Basic directory structure:

  • /etc
  • /etc/init.d
  • /bin
  • /sbin
  • /usr
  • /usr/bin
  • /usr/sbin
  • /usr/lib
  • /lib
  • /var
  • /lib64
  • /proc
  • /dev
  • /tmp
I added the following files to /etc:
  • fstab
  • group
  • init.d/rcS
  • inittab
  • passwd
  • shadow
  • nsswitch.conf
  • resolv.conf
contents of inittab:
::sysinit:/etc/init.d/rcS
::respawn:/sbin/getty -L hvc0 9600 linux
::restart:/sbin/init
::ctrlaltdel:/sbin/reboot
::shutdown:umount -a -r

contents of rcS:

#!/bin/sh

fsck /dev/root
mount -t proc proc /proc
mount -o remount,rw /
#mount -a

hostname firewall2
ip address add dev eth0 local 192.168.32.10/24
ip link set dev eth0 up
ip route add to default via 192.168.32.1
(since everything is mounted in the rc-script, fstab is really not needed)

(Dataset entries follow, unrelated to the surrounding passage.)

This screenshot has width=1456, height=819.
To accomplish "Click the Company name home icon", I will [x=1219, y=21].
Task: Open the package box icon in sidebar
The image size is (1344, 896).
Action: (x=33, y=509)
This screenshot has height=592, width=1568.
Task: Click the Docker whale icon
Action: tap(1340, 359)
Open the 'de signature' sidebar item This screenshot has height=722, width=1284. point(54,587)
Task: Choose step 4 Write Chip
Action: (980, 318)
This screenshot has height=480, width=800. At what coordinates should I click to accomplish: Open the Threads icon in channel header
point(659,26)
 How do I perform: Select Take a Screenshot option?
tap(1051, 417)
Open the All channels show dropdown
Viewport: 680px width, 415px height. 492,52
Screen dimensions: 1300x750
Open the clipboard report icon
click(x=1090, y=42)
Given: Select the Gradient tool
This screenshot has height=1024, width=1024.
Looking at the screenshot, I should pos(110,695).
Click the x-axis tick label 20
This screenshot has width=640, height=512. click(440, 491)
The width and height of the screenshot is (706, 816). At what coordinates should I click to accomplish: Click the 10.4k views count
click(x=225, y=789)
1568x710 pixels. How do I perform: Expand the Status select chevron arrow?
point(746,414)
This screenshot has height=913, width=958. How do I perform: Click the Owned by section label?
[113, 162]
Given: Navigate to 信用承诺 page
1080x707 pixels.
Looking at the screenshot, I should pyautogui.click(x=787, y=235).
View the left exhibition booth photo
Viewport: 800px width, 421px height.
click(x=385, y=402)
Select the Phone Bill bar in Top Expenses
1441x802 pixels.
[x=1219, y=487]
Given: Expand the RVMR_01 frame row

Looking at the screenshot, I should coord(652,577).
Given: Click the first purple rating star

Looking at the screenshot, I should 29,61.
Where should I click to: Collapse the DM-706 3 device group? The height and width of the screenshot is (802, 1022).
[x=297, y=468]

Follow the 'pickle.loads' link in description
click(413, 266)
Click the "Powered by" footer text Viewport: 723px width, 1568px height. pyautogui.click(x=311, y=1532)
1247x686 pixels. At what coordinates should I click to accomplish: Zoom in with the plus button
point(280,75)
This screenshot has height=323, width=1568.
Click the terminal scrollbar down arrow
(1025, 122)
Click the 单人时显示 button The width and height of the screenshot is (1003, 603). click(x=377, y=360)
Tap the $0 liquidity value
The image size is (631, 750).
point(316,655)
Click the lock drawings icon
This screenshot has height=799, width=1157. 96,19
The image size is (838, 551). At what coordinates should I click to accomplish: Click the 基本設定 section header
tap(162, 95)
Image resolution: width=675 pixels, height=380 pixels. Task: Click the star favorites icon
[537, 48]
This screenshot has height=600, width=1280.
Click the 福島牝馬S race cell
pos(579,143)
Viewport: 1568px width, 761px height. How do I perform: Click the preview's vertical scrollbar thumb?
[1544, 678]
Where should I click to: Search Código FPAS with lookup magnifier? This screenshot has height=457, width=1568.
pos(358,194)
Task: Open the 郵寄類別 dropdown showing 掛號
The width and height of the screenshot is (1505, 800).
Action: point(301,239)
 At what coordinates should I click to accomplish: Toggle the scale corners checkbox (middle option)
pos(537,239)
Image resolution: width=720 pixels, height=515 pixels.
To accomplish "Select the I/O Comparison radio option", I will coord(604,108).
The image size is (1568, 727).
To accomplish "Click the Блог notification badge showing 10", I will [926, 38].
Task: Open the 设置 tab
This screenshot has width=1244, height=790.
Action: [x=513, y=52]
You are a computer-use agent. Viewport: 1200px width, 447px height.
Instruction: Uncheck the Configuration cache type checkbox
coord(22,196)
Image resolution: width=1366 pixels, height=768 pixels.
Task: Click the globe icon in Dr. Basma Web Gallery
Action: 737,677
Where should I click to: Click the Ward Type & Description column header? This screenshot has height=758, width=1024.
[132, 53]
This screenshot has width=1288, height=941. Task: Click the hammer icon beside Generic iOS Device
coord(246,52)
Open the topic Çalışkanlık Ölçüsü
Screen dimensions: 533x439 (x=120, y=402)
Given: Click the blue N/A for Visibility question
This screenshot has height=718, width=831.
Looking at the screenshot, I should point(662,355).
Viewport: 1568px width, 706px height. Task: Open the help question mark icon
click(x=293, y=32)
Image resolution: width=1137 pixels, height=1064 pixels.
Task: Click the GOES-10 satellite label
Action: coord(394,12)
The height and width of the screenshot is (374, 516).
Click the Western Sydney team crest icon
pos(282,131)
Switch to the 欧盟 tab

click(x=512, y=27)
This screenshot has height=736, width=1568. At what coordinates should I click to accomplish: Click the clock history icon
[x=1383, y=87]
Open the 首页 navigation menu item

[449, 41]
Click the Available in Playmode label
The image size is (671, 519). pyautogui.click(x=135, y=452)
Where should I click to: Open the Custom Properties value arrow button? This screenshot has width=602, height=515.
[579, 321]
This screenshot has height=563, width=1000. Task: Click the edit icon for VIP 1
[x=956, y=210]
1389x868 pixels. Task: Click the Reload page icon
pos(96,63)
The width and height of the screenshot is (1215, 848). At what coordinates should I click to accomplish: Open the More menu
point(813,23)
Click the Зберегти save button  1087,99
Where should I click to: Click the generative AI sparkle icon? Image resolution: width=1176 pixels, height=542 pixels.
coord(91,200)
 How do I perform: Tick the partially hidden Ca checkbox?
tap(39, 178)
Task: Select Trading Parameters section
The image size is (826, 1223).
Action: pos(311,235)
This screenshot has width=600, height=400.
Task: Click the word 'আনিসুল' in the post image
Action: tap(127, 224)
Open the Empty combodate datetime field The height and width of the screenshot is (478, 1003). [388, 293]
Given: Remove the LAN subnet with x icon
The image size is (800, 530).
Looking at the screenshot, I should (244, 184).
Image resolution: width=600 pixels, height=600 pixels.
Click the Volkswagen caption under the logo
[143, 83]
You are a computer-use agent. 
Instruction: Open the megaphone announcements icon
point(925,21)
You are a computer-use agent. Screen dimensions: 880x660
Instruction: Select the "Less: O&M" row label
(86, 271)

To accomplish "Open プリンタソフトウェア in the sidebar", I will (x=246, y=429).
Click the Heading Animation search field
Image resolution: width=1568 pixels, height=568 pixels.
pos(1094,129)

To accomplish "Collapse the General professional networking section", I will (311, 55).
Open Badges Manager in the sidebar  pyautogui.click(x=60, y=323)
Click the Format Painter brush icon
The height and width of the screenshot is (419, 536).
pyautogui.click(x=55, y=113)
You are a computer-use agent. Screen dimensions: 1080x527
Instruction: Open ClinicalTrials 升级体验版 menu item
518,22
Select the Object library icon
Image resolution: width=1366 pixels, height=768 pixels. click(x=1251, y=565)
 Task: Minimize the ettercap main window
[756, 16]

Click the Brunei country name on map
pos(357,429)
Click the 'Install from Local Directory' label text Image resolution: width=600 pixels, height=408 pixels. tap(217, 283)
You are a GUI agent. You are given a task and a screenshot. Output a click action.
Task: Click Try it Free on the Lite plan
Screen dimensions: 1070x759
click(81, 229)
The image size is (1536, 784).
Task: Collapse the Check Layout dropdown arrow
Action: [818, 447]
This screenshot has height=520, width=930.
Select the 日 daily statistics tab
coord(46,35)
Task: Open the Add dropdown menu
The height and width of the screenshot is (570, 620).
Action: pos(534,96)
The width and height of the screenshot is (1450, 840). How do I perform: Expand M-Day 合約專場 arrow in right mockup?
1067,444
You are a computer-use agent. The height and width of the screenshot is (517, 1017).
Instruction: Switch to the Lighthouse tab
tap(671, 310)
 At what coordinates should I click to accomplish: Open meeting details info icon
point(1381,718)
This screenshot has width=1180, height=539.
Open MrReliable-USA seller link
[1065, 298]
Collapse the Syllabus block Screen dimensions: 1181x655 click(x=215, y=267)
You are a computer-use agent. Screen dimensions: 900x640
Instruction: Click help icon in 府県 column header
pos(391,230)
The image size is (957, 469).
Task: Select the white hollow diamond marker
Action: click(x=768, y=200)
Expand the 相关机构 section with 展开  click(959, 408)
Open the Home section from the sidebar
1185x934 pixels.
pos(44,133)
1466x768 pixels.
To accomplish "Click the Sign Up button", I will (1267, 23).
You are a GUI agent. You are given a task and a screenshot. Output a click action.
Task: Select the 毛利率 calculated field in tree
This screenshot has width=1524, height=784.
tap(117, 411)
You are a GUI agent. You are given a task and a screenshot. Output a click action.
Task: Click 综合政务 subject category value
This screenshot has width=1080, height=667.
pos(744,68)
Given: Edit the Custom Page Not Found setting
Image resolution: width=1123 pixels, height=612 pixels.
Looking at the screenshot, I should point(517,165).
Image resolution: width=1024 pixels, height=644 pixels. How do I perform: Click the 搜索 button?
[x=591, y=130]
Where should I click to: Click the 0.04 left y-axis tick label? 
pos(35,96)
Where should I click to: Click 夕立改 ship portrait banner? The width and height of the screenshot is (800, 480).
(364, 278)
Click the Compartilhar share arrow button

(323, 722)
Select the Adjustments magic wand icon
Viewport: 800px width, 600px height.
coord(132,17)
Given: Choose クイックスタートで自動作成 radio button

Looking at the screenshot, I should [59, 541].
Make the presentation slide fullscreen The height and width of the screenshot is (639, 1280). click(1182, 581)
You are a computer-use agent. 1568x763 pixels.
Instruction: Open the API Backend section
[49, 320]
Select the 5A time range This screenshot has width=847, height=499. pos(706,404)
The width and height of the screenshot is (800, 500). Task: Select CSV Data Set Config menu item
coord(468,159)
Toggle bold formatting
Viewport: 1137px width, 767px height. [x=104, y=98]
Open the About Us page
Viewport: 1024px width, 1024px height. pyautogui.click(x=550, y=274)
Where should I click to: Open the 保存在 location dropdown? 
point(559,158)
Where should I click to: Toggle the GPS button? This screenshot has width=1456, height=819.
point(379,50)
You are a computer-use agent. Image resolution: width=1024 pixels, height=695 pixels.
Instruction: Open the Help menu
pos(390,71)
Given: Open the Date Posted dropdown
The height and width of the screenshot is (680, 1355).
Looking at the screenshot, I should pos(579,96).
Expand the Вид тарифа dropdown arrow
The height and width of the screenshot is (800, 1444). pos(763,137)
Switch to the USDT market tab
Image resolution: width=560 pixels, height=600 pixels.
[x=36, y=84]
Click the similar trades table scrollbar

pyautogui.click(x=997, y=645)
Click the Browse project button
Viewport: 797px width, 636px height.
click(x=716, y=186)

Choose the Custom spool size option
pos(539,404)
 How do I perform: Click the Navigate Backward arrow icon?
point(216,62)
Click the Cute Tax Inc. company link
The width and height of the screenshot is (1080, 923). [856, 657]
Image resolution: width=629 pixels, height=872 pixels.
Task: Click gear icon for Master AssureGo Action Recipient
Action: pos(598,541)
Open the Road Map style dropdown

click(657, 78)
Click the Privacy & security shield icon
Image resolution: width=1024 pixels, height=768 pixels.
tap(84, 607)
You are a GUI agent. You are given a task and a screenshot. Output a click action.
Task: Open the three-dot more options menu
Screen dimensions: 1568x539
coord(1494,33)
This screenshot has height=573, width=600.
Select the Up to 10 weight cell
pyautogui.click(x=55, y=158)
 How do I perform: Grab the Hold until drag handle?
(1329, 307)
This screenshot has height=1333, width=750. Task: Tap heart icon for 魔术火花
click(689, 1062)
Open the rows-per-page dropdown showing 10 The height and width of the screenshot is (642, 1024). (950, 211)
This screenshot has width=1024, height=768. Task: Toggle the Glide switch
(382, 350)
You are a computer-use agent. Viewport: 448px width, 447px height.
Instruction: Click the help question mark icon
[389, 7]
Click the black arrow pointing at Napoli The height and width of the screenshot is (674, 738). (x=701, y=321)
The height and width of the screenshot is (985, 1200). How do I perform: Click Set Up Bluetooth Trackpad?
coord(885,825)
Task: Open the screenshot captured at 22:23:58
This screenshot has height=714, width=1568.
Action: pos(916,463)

I put busybox in /bin and ran:

/bin/busybox --install -s
this created symlinks to all busybox commands in /bin, /sbin, /usr/bin and /usr/sbin.

Finally, I copied these libraries from an Ubuntu-installation:

/lib/libm.so.6
/lib/libc.so.6
/lib/libcrypt.so.1
/lib/libdl.so.2
/lib/libnsl.so.1
/lib/libresolv.so.2
/lib/libutil.so.1
/lib/libz.so.1
/lib/libnss_files-2.11.1.so
/lib/libnss_dns-2.11.1.so
/lib64/ld-linux-x86-64.so.2

The kernel itself is not on the guest filesystem, it is started by xen in dom0.

mandag 24. januar 2011

IPv6 at home

Ok, so it's time to get on the IPv6-bandwagon. That means:
  • setting up a firewall/router that can handle both IPv4 and IPv6
  • creating an address-policy for both protocols
  • setting up an IPv6-tunnel while waiting for my ISP to provide IPv6
For the firewall/router, I would like the following functionality:
  • DHCP for IPv4
  • Router advertisements (aka stateless autoconfiguration for IPv6, as defined in RFC 4862)
  • DNS for v4 and v6
  • 6in4 tunnel through Hurricane Electric
  • ntp-daemon for a local time-source
  • ssh for administration
  • running a linux-kernel in a xen virtual machine
  • basic linux-utilities provided by busybox
Some justifications for this setup:
  • running linux on regular hw gives more flexibility than on custom-hw (like a linksys)
  • however, I don't need much computing power for this, so a timeshare of my regular server is OK
  • Hurricane Electric seems to be the most used and easy to set up tunnel service
  • I would like to have a cliean IPv6-network internally and translate in the router, however, I have some clients that might not do IPv6 at all (like a blueray-player and the PS3), and even on regular plattforms, some features are missing (like: getting DNS-setup from the IPv6 autoconfig or even do DNS-lookups over IPv6)
  • IPv6 stateless autoconfiguration is far more elegant than DHCP. I would really like to use stateless autoconfigure for everything but servers, and set up other network parameters using DNS SRV-records or zeroconf/bonjour. But the support for this is scarce, so I'll stick with autoconfiguration for addresses and get the rest through DHCP (v4) for now. (Servers need statefull configuration anyway to have a stable IP-address independent of the network card)
So, the plan is:
  • set up a custom linux-system, running on xen
  • use busybox for providing basic utilities
  • ssh for remote login
  • use linux built in netfilter functionality to provide routing, NAT, filtering etc, configured with iptables
  • isc dhcp or dnsmasq for dhcp-functionality (dnsmasq probably has enough functionalit for IPv4, but has no DHCPv6-support. I will start with using dnsmasq for DHCP and use only stateless configuration of IPv6)
  • radvd sending router advertisement messages providing IPv6 stateless autoconfiguration.